网络防火墙变身路由防火墙

■

我们单位是一家规模不大的小型公司，有70余台电脑，建有自己的网站，公司员工能够通过单位接入的专线访问互联网。由于公司成本所限，一直使用着一台简易的低端路由器实现与互联网的连接。由于其性能有限，吞吐能力较低，缺乏有效的网管手段，员工同时上网后，网速很慢。若有员工悄悄使用BT软件下载电影之类的软件，网络立即就陷入了瘫痪状态，极度地影响了办公效率。一次偶然机会，我们从其它公司得到了一台天融信网络防火墙（NGWF4000）。这台设备具备网络控制功能和路由功能，能够对内网计算机进行有效的安全防护。

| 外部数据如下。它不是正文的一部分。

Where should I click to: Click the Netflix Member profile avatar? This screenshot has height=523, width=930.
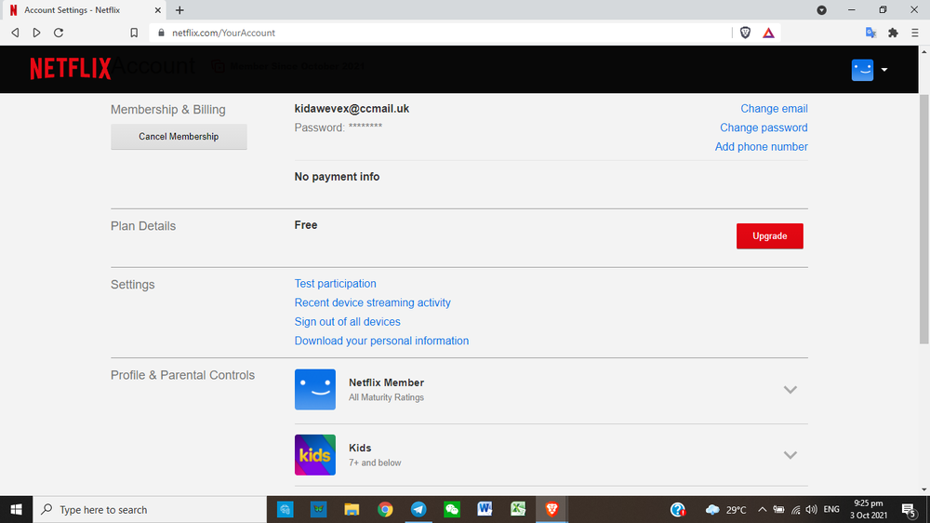315,389
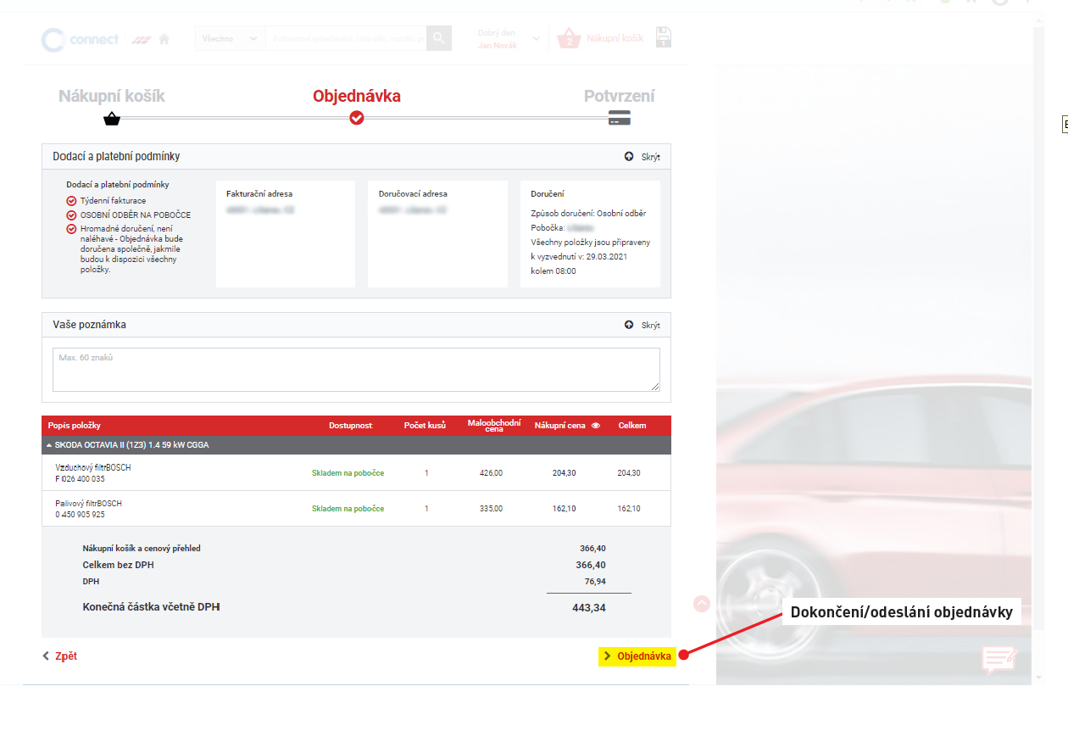Viewport: 1068px width, 731px height.
Task: Click the search magnifier button
Action: [x=438, y=38]
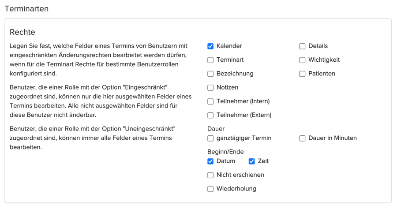This screenshot has width=397, height=209.
Task: Uncheck the Kalender checkbox
Action: point(210,46)
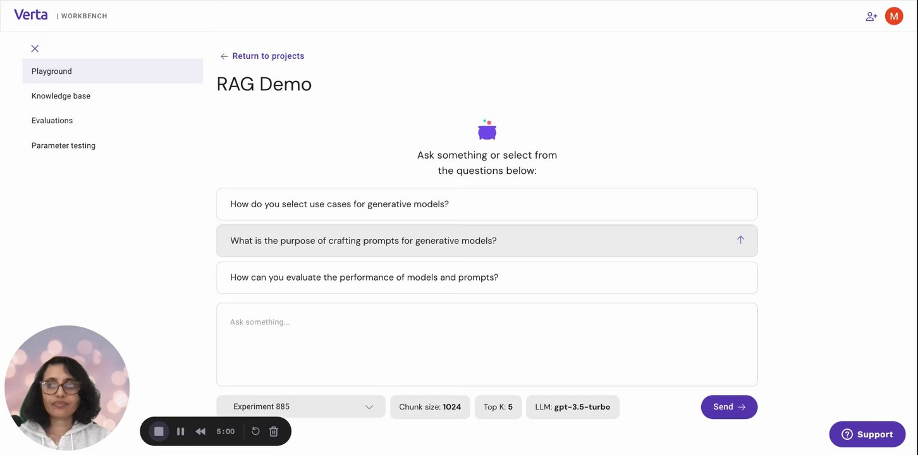Open the Experiment 885 dropdown
Image resolution: width=918 pixels, height=455 pixels.
[x=301, y=407]
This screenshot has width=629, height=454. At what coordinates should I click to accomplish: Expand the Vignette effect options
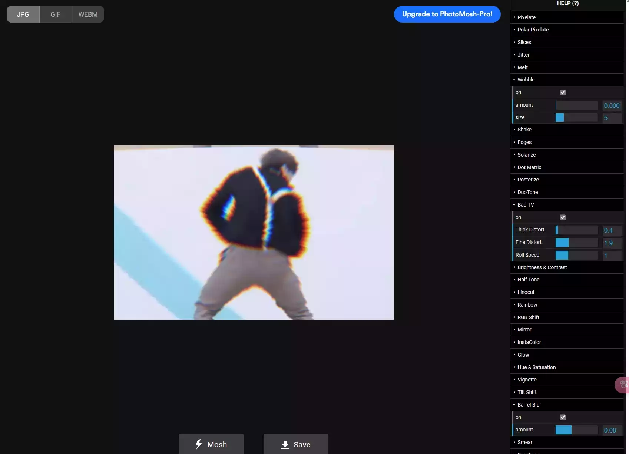click(527, 380)
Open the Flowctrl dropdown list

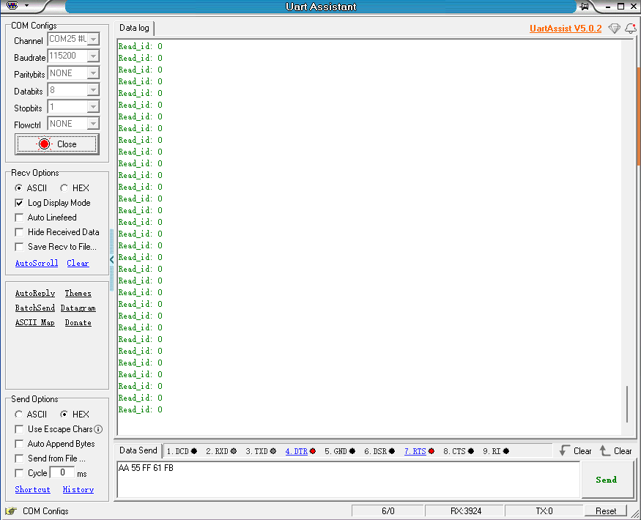point(94,123)
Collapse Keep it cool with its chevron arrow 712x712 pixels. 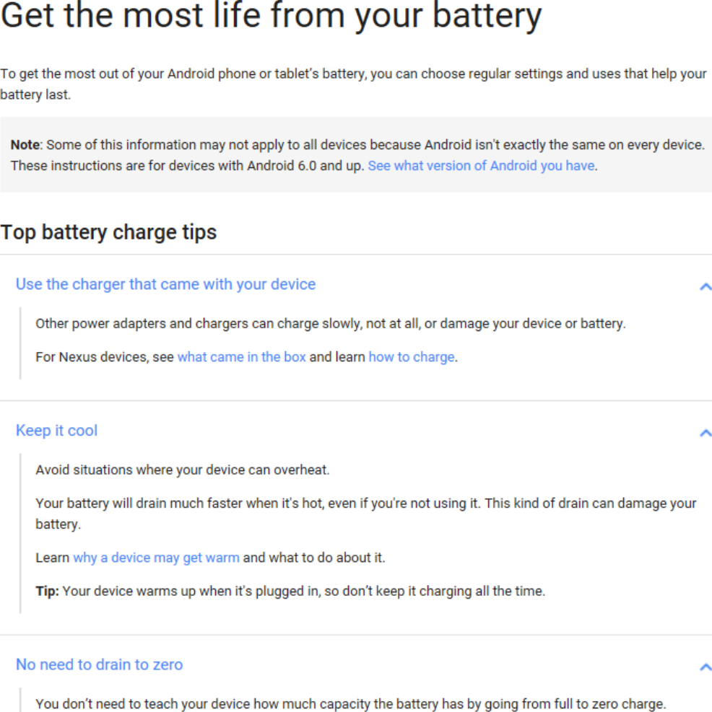pos(706,433)
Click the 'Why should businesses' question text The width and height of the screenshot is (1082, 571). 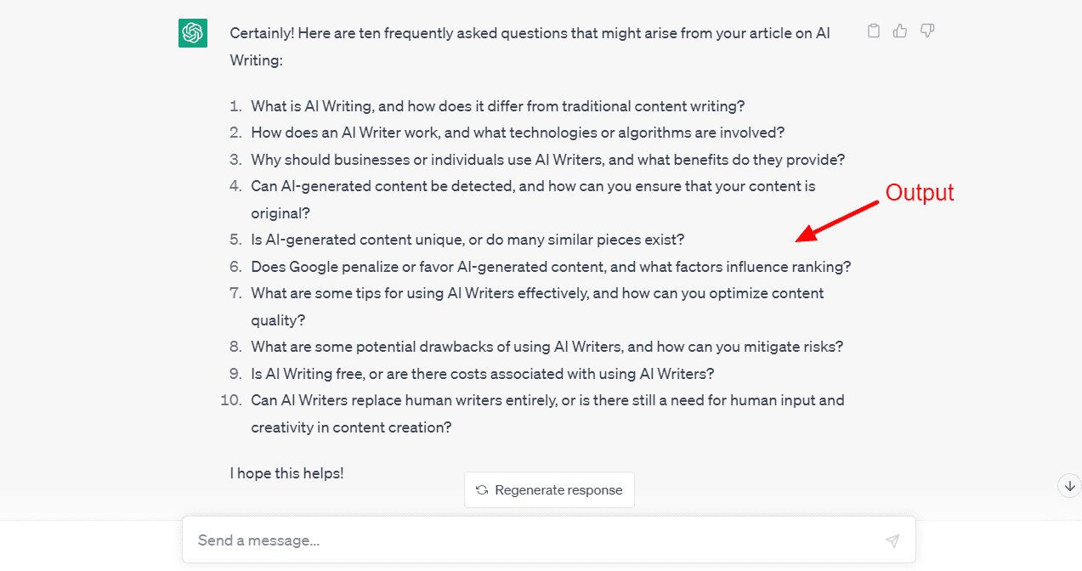547,160
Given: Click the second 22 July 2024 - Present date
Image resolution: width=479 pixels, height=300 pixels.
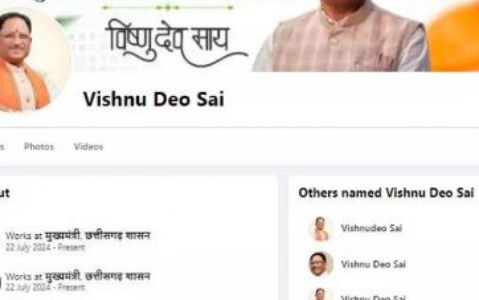Looking at the screenshot, I should [x=46, y=287].

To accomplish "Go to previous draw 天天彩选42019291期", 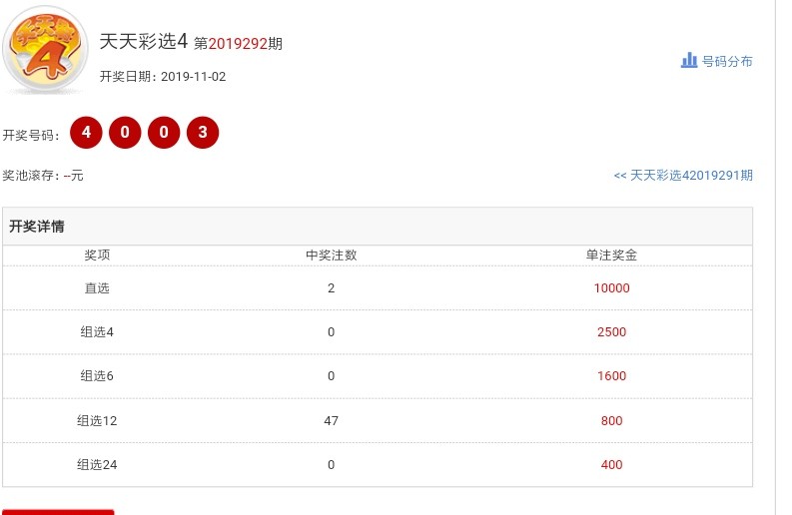I will click(683, 176).
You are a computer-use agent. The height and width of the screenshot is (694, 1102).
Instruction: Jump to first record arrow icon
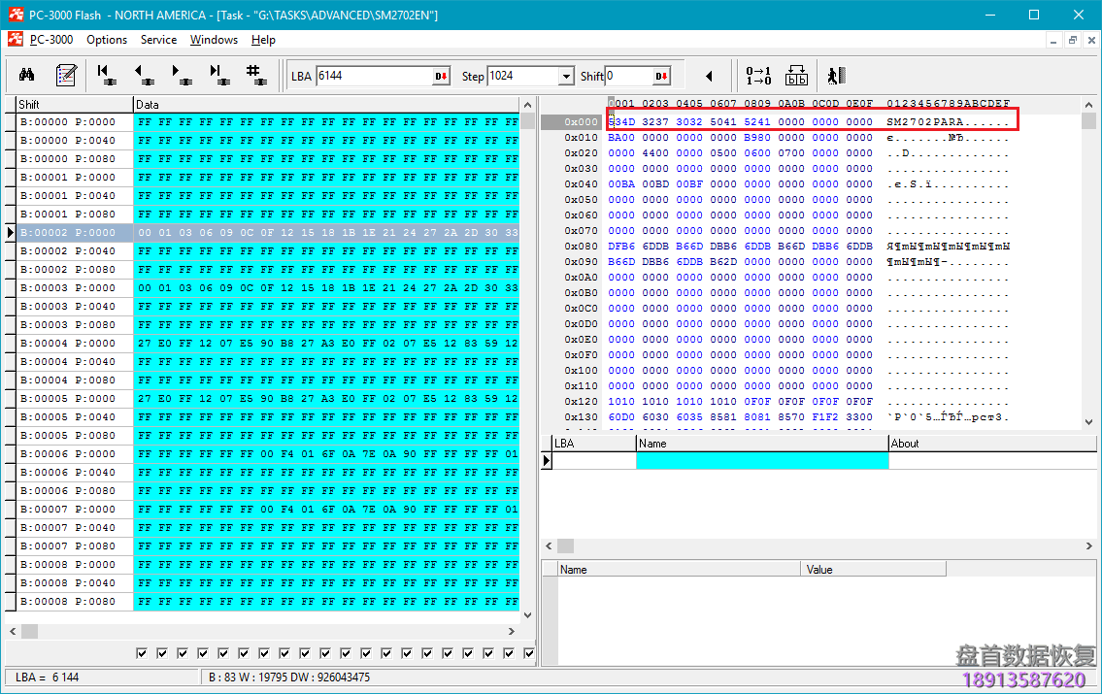(x=107, y=76)
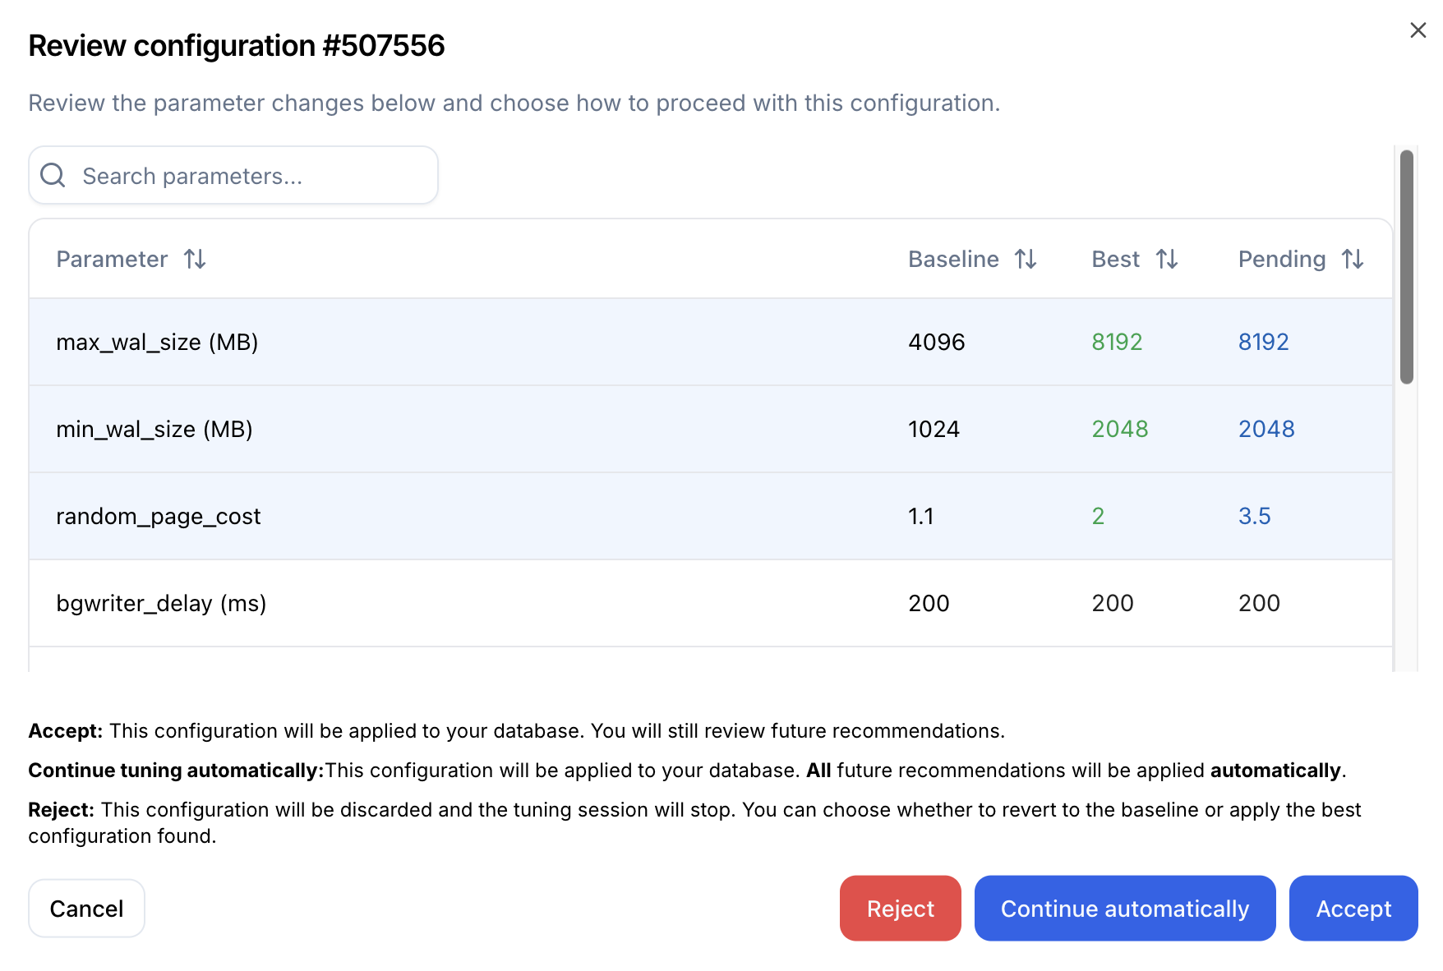Select the min_wal_size (MB) row

coord(493,429)
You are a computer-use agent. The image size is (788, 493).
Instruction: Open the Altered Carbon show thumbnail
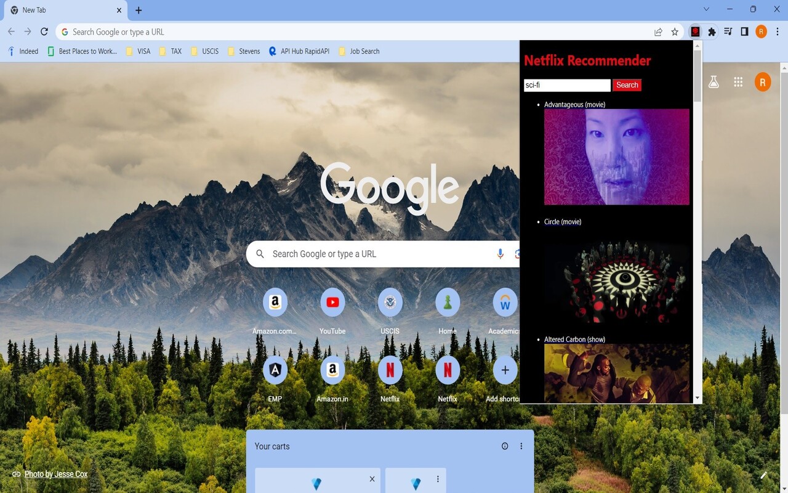click(x=616, y=373)
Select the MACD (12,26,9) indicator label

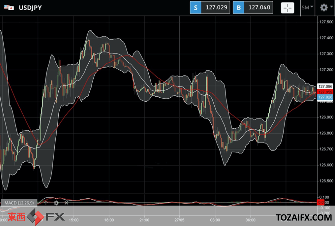coord(19,203)
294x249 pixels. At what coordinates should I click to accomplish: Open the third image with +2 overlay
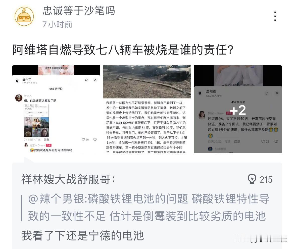(238, 109)
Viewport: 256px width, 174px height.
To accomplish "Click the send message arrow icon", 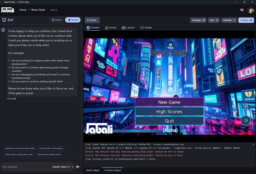I will click(x=78, y=167).
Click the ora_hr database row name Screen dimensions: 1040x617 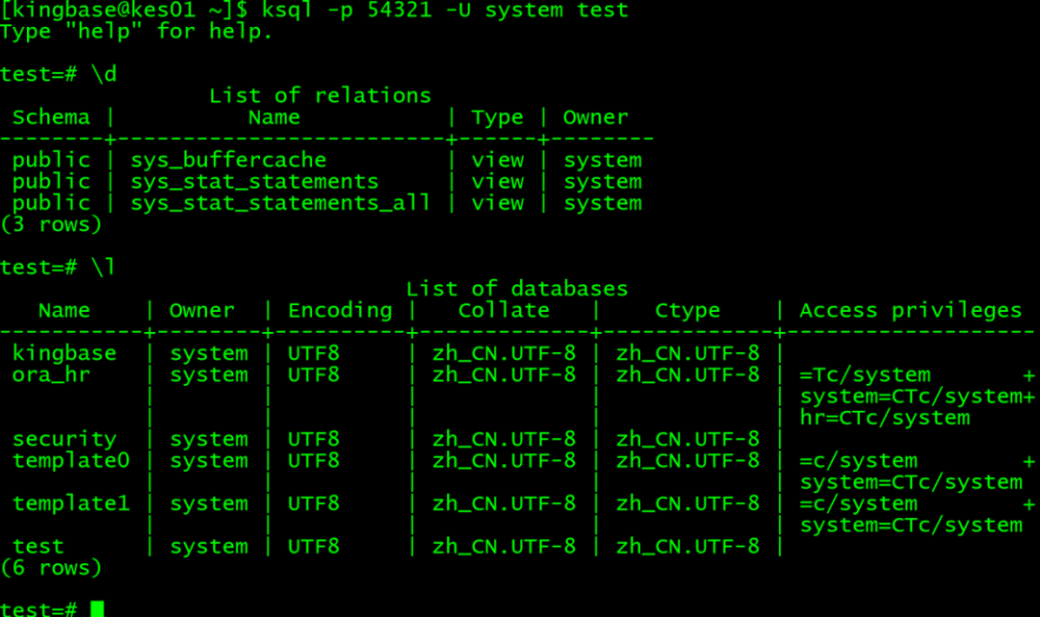point(51,375)
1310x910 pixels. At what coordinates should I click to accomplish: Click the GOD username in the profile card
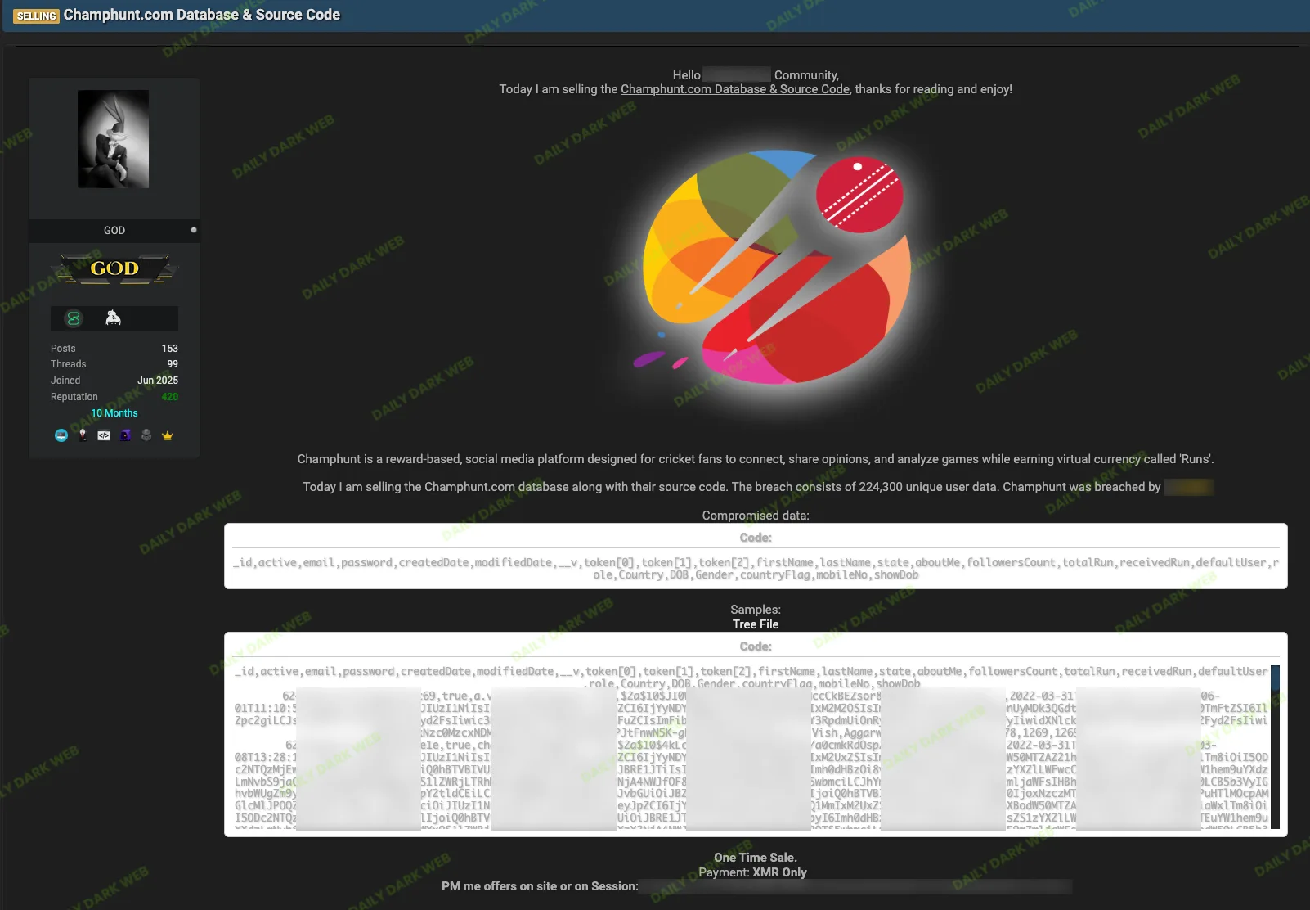tap(114, 231)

因此，我们决定就把它作为我们公司的网络“交通警察”来使用了。公司网络拓扑如图1所示。

图1 公司网络拓扑

图2 设定物理接口

因该防火墙为别人使用过的，使用前应清除掉原有的参数设置，重新进行定义。天融信防火墙的默认管理网口是eth0。默认管理地址是https://192.168.1.254。 默认用户名为superman，密码是talent。连好网线后，通过浏览器进入防火墙的管理界面。先恢复出厂设置（系统→恢复出厂→恢复配置），清除原先的配置，恢复默认状态。

接下来，我们要对接入网络的物理接口进行设置。这样远端的路由器或计算机就能通过IP地址找到我们的网络了。进入网络→物理接口，把eth1定义为与互联网连接的接口，设定路由，添加接口的配置。定义eth1的IP地址为218.26.5.195，掩码为255.255.255.0。把eth3定义为与内网连接的地址，eth3的IP地址设置为192.168.100.1，掩 码 为255.255.255.0。把eth4定义为连接服务器的地址，eth4的IP地址设置为172.16.12.21。如图2所示。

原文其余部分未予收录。